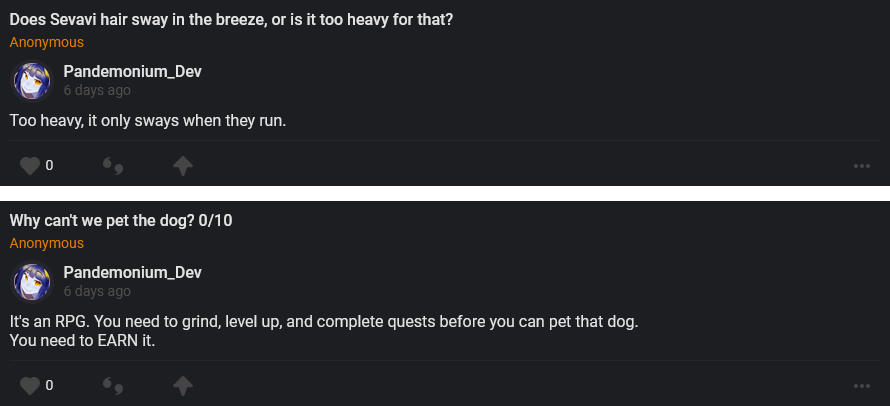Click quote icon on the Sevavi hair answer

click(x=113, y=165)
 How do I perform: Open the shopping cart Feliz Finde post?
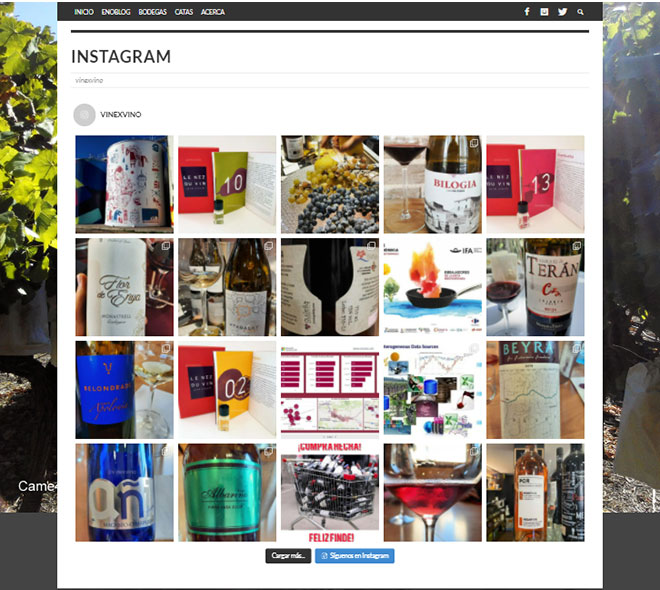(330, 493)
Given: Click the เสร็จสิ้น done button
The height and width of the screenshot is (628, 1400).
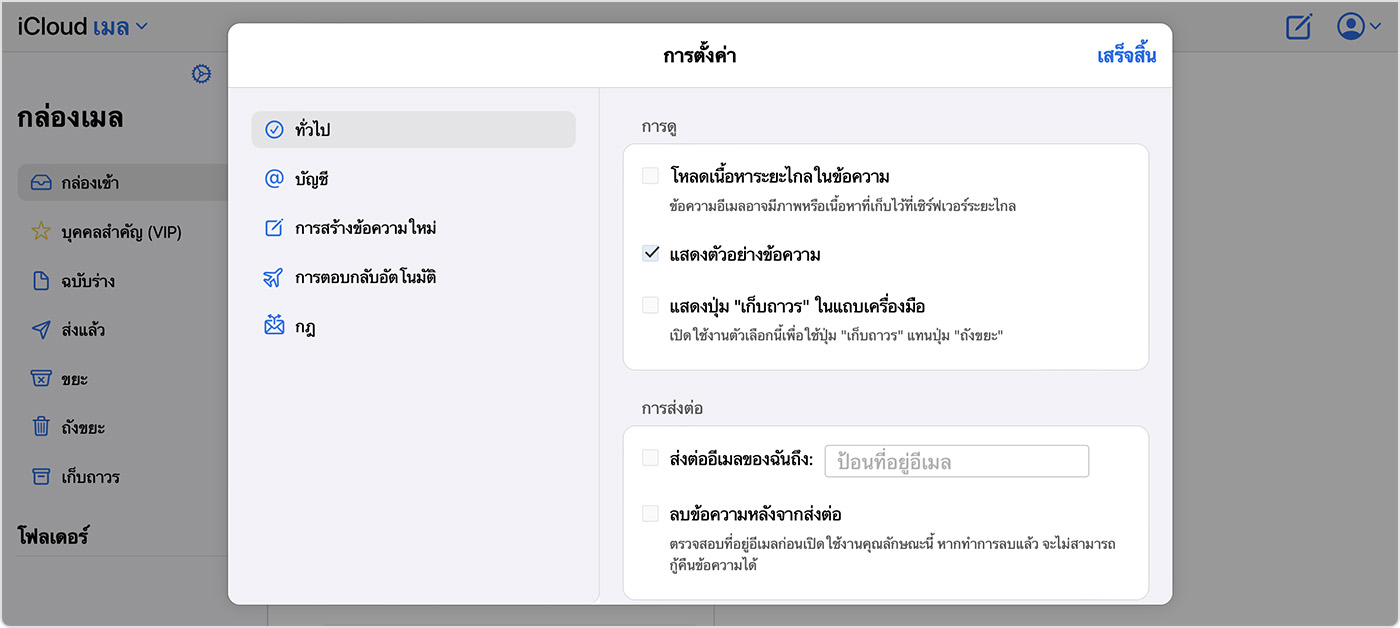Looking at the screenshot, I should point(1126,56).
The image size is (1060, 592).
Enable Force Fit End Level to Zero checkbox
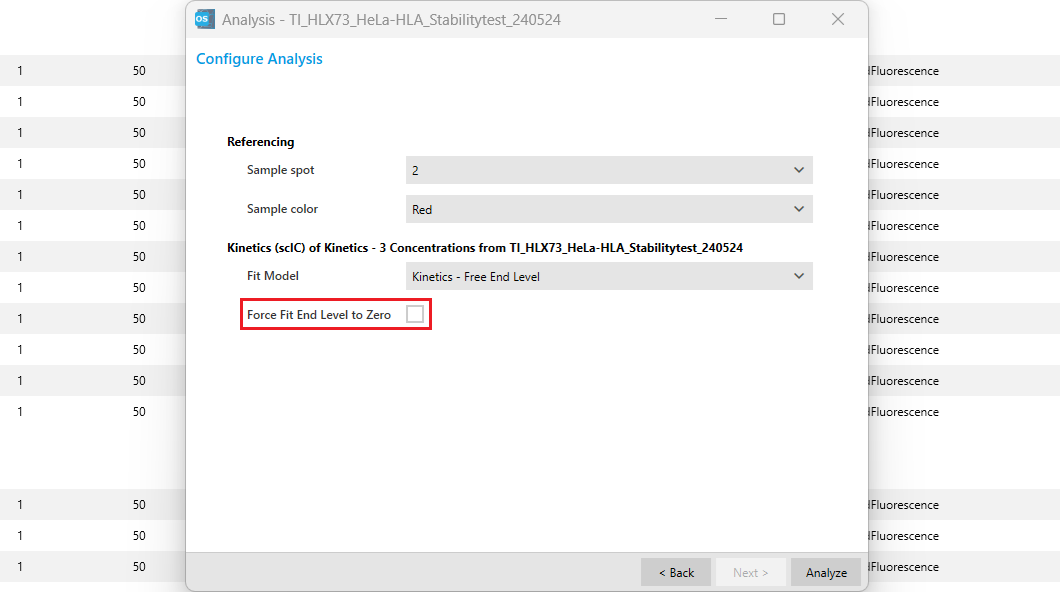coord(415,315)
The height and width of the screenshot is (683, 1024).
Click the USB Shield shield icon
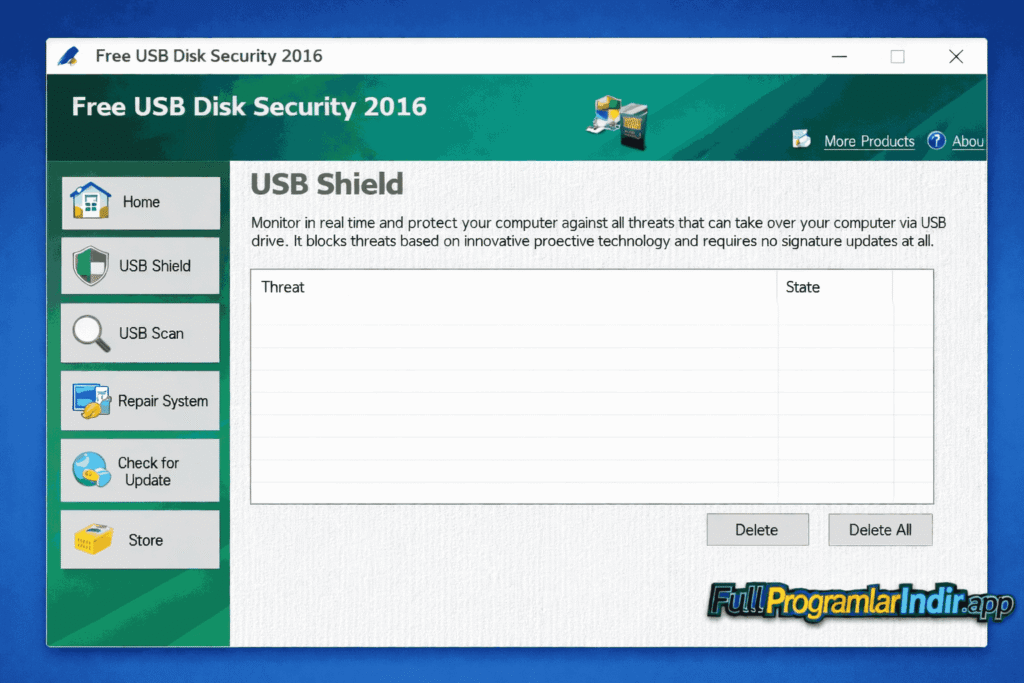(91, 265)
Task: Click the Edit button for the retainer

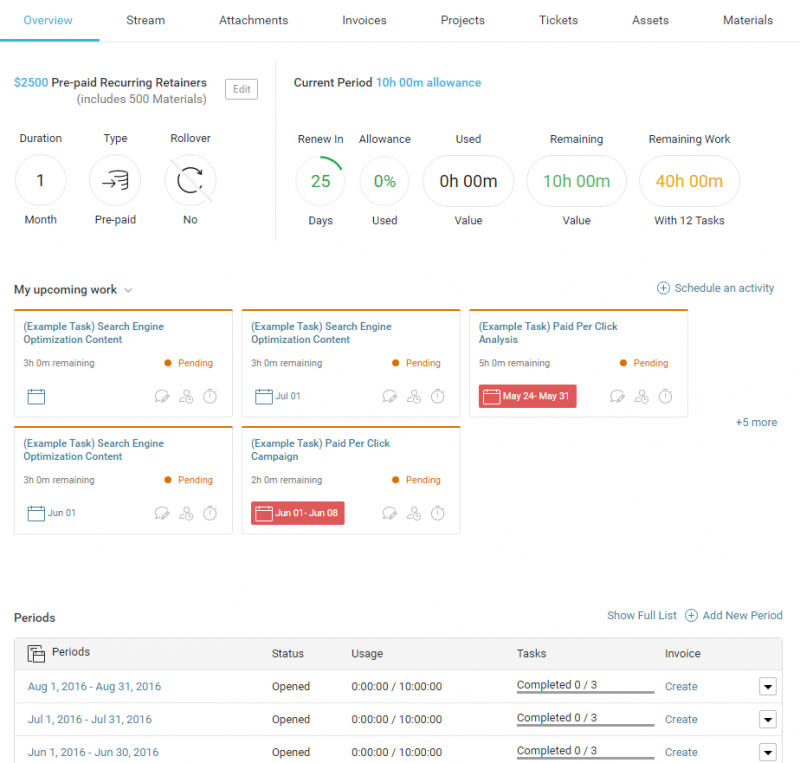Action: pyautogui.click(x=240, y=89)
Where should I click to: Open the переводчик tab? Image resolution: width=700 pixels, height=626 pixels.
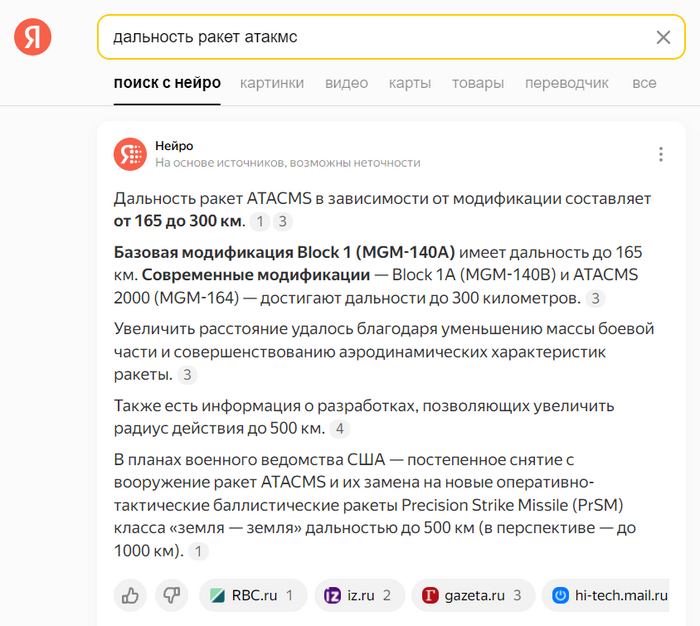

What to work on >>
Exactly repeat only the lines from the one with "How do I perform: Open" to the closing line above, both included, and omit every picture.

Exercise answer >>
 How do I perform: Open the shopping cart Feliz Finde post?
(330, 493)
Given: Click the เสร็จสิ้น done button
The height and width of the screenshot is (628, 1400).
Looking at the screenshot, I should point(1126,56).
The image size is (1060, 592).
Enable Force Fit End Level to Zero checkbox
coord(415,315)
The height and width of the screenshot is (683, 1024).
Click the USB Shield shield icon
(91, 265)
Task: Click the Edit button for the retainer

Action: pyautogui.click(x=240, y=89)
Where should I click to: Open the переводчик tab? Image resolution: width=700 pixels, height=626 pixels.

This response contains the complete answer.